The next day was warm-ish for Ohio in January, so I set out on an outside run to try and get at least a few more miles toward my weekly goal of 20 total miles. I almost didn’t make it off my street. I realized that, mentally, I was just done. I did not want to run. I’ve said this before; every time I run, I am faced with a decision to either stop, or keep going.  This time I came so close to stopping. The closest ever. But somehow I knew that if I stopped today, that might be it. I might not run anymore.

I kept going. I had borrowed my husband’s GPS watch, and he had turned off the speed function. I am so glad I had no idea how fast I was going. I slogged out the first 2 miles, stopped by my driveway, got a drink, and ran another 2 miles. I had to do another 2 miles to hit my weekly goal, but I wasn’t even thinking about that. I was listening to my body, and my body told me it could do more. So I did. I finished the last 2 miles, tired and happy.

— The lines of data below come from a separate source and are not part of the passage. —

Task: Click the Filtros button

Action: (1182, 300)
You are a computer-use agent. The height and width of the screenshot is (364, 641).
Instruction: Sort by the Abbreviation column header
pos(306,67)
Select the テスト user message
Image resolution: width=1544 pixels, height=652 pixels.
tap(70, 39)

While I was running, I realized that I had been afraid. Afraid of running outside, where I couldn’t control the elements, didn’t have instant access to water, etc. Afraid of the distance, of the pain I might feel, and of getting an injury that could prevent me from running. I had a mental barrier, and I finally broke it.

That started a week of some of the best running I’ve done so far. When it was time for my weekly speed work, I let myself fly. I realized I had been holding back there, too. It’s funny how much your mindset can affect your physical body.

Yesterday I ran 8 miles, and I could’ve kept going. Today I ran my second fasted 5K, with a time of 27:30. And I increased my total weekly distance to 22 miles.

Most importantly, I’ve learned that I don’t have to let fear of pain keep me from making progress. Pain is not the enemy. Pain is an indicator. It means, ‘listen’. I’m listening.